Analysis: World divided on new plan to combat global warming
Oct 2, 2011, 4:43 a.m.
By David Fogarty
SINGAPORE (Reuters) - A new plan to curb global warming risks becoming a battleground between rich and poor nations and could struggle to get off the ground as negotiators battle over the fate of the ailing Kyoto climate pact.
The 1997 Kyoto Protocol covers only emissions from rich nations that produce less than a third of mankind's carbon pollution and its first phase is due to expire end-2012. Poorer nations want it extended, while many rich countries say a broader pact is needed to include all big polluters.
Australia and Norway have proposed negotiations on a new agreement, but say it is unrealistic to expect that to be ready by 2013. They have set a target date two years later, in 2015.
"This is the only way ahead. There is no other way than failure," said a senior climate negotiator from a developed country on the Australia-Norway proposal, who declined to be named because of the sensitivity of the talks.
Developing nations insist Kyoto be extended to commit rich countries to tougher carbon cuts and fiercely resist any attempts to side-line the world's main climate pact, meaning the Australia-Norway plan faces a tough time .
Failure to agree on a new climate deal could lead to nations committing only to voluntary steps that are unlikely to put the brakes on climate change, risking more extreme droughts, floods, storms and crop failures. It would also weaken efforts to put in place tough policies to promote cleaner fuels and green energy.
The proposal calls on major economies to quickly strengthen steps to curb emissions, agree on a way to standardize actions and a system to compare and verify what everyone else is doing.
Marathon U.N.-led climate talks failed to meet a 2009 deadline to agree a new pact to start in 2013 and a major conference in Durban, South Africa, in two months is under pressure to launch a process to negotiate a new treaty.
As negotiators haggle, data show the world is heating up, as emissions, particularly from big developing nations, keep growing from burning more coal, oil and gas.

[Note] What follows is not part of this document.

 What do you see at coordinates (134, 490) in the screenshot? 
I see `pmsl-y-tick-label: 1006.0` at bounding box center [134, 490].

Scientists say floods similar to those that left millions homeless in Pakistan last year and ravaged parts of Australia, could become more common, along with more intense Atlantic hurricanes and wildfires.

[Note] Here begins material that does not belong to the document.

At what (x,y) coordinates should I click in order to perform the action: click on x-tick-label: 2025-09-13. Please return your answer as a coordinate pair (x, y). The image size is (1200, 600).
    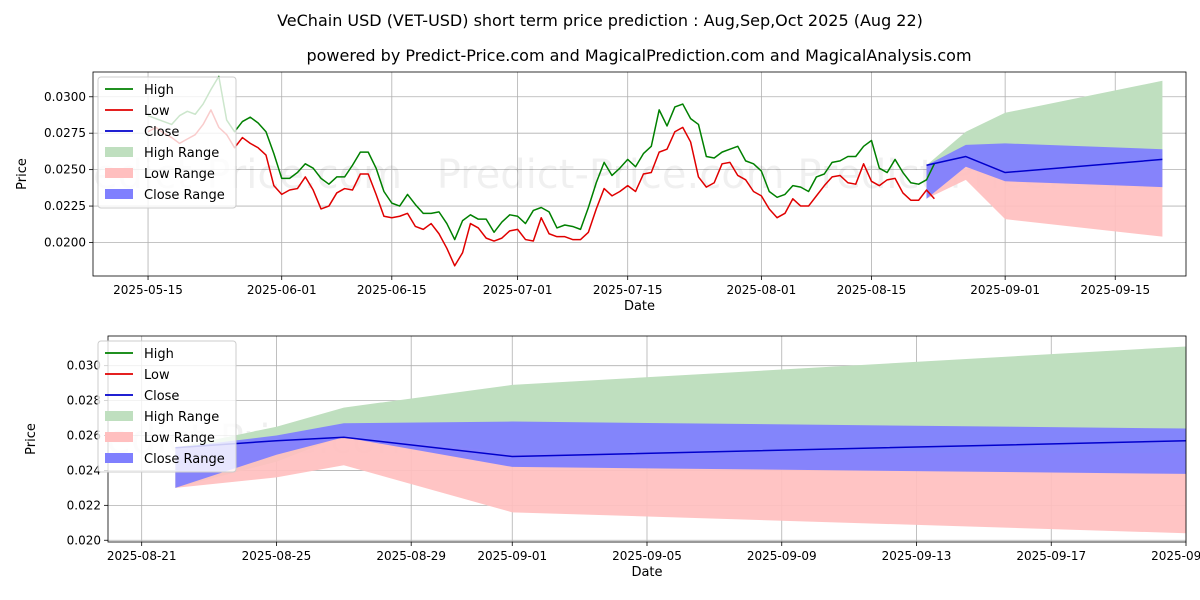
    Looking at the image, I should click on (917, 556).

The United States has already tied its yearly record for billion-dollar weather disasters and the cumulative tab from floods, tornadoes and heat waves this year has hit $35 billion, the National Weather Service said in mid-August.
That doesn't include billions in losses and disaster relief from Hurricane Irene , which struck in late August.
All this throws the spotlight on emissions curbs by the world's major economies and the fact that these are not enough. When Kyoto was agreed, emissions from poorer nations were much smaller. Now they dwarf those of rich countries.
At the least, the talks need to restore faith that countries can do more to fight global warming.
"We need to push away from this annual cycle of what are we going to achieve into a more realistic timeline of when can we achieve a new agreement. My sense is that none of the negotiators disagree with that. It's obvious," said the senior delegate.